- Your task: Below are the records; copy exactly the stretch from the line containing "Given: Switch to the SOLIDWORKS 插件 tab" through the line containing "Open the 排行", both ends included, and nothing else.
■ ■ ■ ■
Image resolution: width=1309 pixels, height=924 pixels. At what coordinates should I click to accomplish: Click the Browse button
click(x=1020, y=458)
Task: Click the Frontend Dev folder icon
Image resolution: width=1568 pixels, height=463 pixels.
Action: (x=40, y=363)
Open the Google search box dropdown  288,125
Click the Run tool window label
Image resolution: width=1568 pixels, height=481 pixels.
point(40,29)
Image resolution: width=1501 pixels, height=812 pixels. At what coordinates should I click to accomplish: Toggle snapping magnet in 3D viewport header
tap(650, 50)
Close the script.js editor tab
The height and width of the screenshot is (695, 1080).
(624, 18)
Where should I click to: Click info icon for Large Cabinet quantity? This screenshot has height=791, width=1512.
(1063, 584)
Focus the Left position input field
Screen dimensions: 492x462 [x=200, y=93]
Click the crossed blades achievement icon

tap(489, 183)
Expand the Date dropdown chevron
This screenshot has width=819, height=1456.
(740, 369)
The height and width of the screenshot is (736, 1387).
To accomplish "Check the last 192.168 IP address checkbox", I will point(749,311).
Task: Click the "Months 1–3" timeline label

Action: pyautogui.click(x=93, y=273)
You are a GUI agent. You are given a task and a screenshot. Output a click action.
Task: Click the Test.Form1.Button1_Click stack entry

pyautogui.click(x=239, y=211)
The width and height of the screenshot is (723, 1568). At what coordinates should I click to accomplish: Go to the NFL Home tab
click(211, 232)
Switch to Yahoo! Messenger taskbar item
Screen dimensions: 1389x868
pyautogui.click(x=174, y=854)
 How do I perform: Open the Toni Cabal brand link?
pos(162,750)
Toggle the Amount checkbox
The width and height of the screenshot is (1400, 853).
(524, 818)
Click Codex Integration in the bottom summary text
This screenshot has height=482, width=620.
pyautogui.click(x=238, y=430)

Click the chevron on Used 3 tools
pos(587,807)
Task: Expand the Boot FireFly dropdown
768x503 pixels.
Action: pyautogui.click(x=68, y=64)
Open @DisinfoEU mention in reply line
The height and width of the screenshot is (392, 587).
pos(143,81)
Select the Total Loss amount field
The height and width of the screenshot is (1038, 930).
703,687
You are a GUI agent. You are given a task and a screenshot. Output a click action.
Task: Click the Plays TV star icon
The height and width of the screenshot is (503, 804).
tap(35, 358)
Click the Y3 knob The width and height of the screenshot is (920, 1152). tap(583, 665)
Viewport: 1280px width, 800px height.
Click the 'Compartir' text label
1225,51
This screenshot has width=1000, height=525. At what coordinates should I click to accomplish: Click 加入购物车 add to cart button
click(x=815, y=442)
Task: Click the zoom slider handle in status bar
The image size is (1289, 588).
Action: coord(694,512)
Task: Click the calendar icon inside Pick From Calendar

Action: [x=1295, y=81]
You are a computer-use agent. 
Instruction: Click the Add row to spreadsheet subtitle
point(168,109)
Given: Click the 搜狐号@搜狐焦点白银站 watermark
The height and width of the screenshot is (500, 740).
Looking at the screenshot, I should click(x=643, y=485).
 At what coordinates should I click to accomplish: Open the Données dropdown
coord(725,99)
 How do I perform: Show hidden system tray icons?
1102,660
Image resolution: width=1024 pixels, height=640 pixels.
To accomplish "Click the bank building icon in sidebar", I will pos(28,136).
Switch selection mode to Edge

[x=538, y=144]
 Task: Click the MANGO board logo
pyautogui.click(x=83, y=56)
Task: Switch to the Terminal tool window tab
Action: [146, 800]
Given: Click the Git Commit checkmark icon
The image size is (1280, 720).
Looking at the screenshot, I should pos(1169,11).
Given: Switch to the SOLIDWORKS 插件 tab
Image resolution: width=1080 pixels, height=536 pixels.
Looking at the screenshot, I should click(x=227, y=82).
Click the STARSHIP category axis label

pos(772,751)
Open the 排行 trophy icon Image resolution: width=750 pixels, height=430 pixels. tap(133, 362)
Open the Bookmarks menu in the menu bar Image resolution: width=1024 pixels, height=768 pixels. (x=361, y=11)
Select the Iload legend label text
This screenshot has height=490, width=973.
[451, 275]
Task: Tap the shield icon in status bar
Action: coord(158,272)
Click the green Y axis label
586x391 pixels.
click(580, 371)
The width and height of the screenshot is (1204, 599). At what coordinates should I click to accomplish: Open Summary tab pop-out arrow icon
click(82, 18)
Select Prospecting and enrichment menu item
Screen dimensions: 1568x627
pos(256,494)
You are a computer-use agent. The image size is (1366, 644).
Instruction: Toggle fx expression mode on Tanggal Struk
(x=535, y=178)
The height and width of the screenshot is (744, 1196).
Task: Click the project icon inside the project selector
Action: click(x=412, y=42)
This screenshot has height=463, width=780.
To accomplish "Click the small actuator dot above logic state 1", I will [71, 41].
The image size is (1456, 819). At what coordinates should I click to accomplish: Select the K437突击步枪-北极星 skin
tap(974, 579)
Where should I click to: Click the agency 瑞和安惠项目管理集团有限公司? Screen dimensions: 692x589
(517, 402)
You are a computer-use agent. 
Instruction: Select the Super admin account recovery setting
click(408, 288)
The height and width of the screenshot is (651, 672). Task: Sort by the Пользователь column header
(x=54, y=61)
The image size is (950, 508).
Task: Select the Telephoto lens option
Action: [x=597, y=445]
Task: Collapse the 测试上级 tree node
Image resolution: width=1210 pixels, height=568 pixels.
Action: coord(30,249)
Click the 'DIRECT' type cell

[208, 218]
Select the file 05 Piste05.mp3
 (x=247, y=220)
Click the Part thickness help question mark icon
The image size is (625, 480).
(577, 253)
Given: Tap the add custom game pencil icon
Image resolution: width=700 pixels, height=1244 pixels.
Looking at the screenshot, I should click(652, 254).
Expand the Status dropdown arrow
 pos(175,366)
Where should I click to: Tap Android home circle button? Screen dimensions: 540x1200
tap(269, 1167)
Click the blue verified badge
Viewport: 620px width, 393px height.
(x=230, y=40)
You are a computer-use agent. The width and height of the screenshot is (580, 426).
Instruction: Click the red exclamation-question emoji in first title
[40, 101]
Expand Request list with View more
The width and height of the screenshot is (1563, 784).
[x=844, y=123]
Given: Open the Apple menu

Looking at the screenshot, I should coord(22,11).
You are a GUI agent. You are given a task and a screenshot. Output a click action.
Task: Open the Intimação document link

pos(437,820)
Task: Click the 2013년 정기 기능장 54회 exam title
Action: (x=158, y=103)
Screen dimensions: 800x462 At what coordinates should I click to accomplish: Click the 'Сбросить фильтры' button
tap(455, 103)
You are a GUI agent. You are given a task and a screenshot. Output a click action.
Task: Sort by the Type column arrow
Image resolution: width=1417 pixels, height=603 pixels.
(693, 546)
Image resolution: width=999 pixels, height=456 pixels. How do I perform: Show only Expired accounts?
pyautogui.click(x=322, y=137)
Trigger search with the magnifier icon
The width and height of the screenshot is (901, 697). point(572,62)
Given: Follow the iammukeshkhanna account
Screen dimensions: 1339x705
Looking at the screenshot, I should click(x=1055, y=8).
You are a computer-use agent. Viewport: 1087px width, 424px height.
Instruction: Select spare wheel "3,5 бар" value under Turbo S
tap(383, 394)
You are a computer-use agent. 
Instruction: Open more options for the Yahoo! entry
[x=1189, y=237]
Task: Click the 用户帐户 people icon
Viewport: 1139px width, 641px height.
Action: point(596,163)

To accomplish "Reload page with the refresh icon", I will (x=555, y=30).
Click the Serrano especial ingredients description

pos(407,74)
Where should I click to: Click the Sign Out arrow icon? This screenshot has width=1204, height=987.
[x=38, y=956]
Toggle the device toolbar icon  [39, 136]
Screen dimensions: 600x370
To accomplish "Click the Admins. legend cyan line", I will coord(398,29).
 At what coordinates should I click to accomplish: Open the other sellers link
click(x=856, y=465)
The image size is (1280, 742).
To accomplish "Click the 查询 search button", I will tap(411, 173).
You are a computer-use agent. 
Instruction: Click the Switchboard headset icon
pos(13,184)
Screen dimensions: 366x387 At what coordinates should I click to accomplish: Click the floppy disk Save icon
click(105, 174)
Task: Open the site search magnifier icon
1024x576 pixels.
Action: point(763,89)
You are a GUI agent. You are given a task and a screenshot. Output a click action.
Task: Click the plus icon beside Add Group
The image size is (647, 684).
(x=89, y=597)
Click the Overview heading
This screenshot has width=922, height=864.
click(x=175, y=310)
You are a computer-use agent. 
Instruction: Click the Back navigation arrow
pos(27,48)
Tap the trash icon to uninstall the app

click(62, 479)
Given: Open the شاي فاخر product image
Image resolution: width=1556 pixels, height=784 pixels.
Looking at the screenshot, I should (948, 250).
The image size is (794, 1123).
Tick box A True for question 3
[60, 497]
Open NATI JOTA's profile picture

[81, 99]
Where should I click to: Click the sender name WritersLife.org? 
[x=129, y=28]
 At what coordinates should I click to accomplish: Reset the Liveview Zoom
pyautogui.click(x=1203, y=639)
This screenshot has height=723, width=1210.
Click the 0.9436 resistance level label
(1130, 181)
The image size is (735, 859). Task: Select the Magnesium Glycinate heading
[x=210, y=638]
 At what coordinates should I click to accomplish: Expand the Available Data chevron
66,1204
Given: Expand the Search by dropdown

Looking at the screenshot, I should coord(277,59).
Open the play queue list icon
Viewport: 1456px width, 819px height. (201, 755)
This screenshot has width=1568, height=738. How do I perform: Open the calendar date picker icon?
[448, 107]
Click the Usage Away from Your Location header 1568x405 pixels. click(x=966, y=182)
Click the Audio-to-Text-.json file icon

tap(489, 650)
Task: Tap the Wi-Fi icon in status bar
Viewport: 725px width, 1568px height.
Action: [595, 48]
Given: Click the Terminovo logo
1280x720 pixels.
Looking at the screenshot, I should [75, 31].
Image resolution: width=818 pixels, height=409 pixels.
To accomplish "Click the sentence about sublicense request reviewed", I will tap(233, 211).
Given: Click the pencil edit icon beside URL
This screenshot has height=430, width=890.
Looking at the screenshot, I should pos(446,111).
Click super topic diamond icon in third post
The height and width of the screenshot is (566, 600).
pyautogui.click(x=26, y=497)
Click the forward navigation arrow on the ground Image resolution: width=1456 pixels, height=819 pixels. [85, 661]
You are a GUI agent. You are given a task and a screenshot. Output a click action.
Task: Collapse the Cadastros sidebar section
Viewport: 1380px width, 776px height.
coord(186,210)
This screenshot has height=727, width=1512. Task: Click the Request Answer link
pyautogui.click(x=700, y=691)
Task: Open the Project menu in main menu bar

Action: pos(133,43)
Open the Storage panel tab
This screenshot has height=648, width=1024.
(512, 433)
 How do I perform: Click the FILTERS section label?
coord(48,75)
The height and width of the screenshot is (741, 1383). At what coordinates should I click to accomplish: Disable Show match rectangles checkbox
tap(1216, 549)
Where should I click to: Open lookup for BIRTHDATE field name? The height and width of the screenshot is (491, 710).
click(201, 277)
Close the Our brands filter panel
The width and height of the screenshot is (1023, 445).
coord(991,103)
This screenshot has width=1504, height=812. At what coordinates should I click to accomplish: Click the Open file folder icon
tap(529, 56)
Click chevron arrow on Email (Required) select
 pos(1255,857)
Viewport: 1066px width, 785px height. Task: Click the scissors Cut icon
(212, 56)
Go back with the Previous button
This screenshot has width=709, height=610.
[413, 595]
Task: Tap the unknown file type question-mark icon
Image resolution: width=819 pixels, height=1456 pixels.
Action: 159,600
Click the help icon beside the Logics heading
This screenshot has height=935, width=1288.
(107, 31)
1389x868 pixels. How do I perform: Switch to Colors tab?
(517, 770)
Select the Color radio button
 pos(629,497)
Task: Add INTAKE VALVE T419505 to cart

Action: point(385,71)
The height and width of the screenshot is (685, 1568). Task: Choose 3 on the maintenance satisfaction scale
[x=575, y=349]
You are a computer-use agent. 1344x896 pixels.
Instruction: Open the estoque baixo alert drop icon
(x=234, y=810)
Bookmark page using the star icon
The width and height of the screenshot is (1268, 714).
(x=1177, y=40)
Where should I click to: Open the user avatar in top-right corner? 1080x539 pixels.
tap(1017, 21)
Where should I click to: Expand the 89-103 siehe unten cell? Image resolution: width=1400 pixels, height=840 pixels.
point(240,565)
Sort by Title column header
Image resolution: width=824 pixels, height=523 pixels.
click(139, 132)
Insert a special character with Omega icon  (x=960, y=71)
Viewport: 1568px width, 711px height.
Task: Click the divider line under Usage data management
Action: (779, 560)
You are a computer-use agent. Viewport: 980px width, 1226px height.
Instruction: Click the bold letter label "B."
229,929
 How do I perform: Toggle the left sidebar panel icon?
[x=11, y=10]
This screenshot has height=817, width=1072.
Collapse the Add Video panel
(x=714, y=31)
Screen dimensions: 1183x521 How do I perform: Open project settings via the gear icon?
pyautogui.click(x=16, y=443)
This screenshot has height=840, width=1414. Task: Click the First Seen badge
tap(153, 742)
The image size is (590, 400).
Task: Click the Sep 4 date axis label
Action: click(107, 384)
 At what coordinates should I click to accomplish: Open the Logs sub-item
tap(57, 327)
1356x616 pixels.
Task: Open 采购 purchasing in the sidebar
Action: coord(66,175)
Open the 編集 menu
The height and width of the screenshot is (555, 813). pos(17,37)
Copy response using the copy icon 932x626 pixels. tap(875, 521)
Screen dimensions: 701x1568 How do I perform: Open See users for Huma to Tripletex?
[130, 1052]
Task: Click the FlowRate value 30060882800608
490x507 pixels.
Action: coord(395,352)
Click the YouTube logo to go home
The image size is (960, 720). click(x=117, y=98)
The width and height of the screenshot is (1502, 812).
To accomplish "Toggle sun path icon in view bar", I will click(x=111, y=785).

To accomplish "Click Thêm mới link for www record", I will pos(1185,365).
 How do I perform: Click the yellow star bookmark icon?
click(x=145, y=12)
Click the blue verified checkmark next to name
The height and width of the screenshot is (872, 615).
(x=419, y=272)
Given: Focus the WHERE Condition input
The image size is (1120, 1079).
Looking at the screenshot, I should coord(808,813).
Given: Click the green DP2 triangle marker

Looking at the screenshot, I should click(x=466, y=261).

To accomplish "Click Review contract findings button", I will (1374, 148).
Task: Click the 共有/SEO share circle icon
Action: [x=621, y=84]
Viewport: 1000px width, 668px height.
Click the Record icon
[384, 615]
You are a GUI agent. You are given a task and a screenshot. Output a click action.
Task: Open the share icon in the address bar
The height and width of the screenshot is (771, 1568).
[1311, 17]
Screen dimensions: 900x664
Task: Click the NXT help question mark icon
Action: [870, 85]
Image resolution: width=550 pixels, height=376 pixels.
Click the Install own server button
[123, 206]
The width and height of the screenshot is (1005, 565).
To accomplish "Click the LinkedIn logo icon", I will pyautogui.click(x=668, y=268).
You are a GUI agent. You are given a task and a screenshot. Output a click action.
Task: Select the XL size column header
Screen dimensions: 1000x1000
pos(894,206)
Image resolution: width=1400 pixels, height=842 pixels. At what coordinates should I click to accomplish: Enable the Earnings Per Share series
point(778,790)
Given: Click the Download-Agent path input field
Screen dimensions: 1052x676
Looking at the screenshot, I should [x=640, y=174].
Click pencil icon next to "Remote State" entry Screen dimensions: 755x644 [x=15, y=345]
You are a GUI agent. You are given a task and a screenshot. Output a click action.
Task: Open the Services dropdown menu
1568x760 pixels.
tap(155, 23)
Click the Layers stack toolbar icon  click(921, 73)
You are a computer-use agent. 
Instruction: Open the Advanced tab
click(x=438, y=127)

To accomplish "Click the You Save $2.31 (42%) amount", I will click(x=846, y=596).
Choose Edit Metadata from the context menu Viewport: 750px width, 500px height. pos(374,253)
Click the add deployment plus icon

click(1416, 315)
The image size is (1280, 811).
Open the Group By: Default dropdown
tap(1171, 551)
■ ■ ■ ■
- Response:
Given: Switch to the SOLIDWORKS 插件 tab
Image resolution: width=1080 pixels, height=536 pixels.
Looking at the screenshot, I should click(x=227, y=82).
Click the STARSHIP category axis label

pos(772,751)
Open the 排行 trophy icon Image resolution: width=750 pixels, height=430 pixels. tap(133, 362)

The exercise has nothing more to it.